Bercy se veut aujourd'hui rassurant en indiquant que "les tests sont conclusifs" et a dévoilé le design de l'appli sur un smartphone Apple, ce qui suggère que l'appli fonctionne aussi sur iOS. Édouard Philippe a indiqué dans sa lettre au Sénat que StopCovid a été testée avec succès en laboratoire et que des tests dans les conditions du réel sont actuellement menés avec des entreprises de transport. Le secrétaire d'État au Numérique, Cédric O, doit fournir un rapport destiné aux parlementaires détaillant "les réponses du gouvernement sur les plans sanitaire, technique et juridique".
En plus du vote parlementaire, Édouard Philippe attend aussi la validation du Conseil scientifique, de la Cnil et du Conseil d'État avant de donner son "go". Cela devrait être une formalité, surtout pour les deux premiers qui ont déjà donné leur blanc-seing au gouvernement sur le principe même de l'appli. A peine l'appli dévoilée, la Cnil a même publié à nouveau un avis favorable, ce mardi 26 mai, même si elle demande d'évaluer le dispositif pendant la période d'utilisation et non a posteriori, comme le souhaitait le gouvernement. Une petite nuance que le gouvernement devrait accepter sans sourciller.
Débat animé en vue à l'Assemblée nationale
Sauf coup de théâtre, le gouvernement devrait réussir à faire accepter StopCovid, car le groupe LREM compte à lui seul quasiment la moitié des sièges à l'Assemblée nationale. Ainsi, une large part des "marcheurs" devrait soutenir l'exécutif, comme Catherine Osson, qui regrette "beaucoup de postures" chez les opposants. Mais la partie pourrait être plus mouvementée, car le chef de file des députés LREM Gilles Le Gendre "n'exclut pas" abstentions et votes contre. "C'est une question de principe. Je ne suis pas pour ce type d'outils", dit par exemple Sacha Houlié. "Et l'expérience dans les autres pays a montré que ce n'était pas efficace", avance-t-il, avec un débat sur le cas de Singapour, qui a dû se résoudre à confiner, malgré son application de tracing.
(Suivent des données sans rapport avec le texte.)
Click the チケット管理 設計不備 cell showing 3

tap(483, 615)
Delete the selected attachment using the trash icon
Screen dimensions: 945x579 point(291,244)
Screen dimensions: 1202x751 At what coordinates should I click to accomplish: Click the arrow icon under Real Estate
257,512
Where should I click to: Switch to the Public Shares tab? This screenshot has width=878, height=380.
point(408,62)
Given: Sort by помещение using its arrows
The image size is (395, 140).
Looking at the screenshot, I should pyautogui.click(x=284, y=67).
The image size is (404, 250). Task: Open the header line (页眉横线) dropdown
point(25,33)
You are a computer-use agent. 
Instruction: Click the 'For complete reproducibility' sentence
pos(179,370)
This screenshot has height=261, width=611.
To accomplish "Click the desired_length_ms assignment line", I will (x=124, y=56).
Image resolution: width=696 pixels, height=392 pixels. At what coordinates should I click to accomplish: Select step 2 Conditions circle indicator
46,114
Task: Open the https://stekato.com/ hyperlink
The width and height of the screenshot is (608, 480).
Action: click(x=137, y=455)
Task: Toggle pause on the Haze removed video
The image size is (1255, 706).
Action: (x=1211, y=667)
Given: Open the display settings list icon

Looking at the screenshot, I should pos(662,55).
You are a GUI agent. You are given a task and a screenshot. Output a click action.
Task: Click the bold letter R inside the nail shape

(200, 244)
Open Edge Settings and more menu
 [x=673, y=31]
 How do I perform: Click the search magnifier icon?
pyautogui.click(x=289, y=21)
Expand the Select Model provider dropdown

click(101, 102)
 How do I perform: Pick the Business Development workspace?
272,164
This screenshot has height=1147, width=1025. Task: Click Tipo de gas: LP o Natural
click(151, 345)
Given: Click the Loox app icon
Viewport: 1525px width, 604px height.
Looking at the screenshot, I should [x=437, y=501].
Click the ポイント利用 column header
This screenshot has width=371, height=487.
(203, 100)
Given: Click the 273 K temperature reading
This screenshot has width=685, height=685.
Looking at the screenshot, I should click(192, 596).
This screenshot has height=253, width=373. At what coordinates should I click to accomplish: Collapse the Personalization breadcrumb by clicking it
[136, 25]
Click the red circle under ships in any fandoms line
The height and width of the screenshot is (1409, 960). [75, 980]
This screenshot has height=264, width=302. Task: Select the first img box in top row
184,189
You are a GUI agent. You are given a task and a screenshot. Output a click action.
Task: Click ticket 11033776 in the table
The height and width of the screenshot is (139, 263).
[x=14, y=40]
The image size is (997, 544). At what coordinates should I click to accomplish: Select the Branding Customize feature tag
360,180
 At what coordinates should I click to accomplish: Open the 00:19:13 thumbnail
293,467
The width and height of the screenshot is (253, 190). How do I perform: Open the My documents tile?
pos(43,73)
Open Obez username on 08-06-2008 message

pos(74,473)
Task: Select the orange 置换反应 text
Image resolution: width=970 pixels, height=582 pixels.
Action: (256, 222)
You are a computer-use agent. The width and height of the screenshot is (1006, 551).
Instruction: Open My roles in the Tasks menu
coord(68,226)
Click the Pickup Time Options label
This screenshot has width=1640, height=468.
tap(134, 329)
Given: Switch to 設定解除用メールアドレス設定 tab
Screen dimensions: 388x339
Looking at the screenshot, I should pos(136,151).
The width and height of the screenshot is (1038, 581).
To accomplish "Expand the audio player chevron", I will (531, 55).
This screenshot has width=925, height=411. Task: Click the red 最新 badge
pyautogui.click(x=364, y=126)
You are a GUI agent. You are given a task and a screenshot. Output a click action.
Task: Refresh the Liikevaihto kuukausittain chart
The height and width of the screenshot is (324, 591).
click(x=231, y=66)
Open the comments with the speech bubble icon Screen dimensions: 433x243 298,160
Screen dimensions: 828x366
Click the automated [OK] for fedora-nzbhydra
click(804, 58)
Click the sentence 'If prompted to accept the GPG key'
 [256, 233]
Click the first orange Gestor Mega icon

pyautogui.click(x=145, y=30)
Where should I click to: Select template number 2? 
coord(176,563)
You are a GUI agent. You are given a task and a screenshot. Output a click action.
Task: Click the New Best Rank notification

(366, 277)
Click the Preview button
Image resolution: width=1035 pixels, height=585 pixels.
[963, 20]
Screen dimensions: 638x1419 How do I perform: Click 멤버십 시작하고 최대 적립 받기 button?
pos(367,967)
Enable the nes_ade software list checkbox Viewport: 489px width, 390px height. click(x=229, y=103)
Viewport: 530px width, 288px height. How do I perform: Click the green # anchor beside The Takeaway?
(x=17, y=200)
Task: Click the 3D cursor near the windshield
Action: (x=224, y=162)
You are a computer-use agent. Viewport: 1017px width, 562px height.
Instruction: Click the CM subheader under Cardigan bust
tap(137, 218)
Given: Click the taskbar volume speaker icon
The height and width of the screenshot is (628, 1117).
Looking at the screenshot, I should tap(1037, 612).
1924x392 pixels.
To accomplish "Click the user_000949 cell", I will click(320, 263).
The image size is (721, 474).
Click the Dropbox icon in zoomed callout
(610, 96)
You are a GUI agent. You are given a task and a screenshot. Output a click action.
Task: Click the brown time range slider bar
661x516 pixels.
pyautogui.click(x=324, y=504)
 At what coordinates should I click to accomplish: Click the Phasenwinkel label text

Quant aux ex-LREM partis fonder un 9e groupe dissident à l'Assemblée, ils sont pour la plupart hostiles au projet, sauf le mathématicien Cédric Villani, qui veut soutenir la "souveraineté numérique" française. En revanche, les membres du 10è groupe fondé mardi 26 mai, à la veille du vote, sont essentiellement favorables.
Pour le reste, gauche et droite sont majoritairement opposés. A gauche, les différents groupes voteront contre, à l'image du communiste Pierre Dharréville, qui redoute un glissement vers une "surveillance généralisée". Les Républicains ont aussi donné pour consigne de voter contre, bien qu'au Sénat, qui laisse une liberté de vote, la tendance pourrait être différente. Le patron des députés LR Damien Abad critique une "appli gadget sortant 15 jours après le déconfinement", et souligne les "interrogations sur les libertés individuelles". Au RN, Sébastien Chenu, "très dubitatif", juge "insuffisantes" les garanties pour les libertés. Et le souverainiste Nicolas Dupont-Aignan y voit le "basculement vers une ère orwellienne".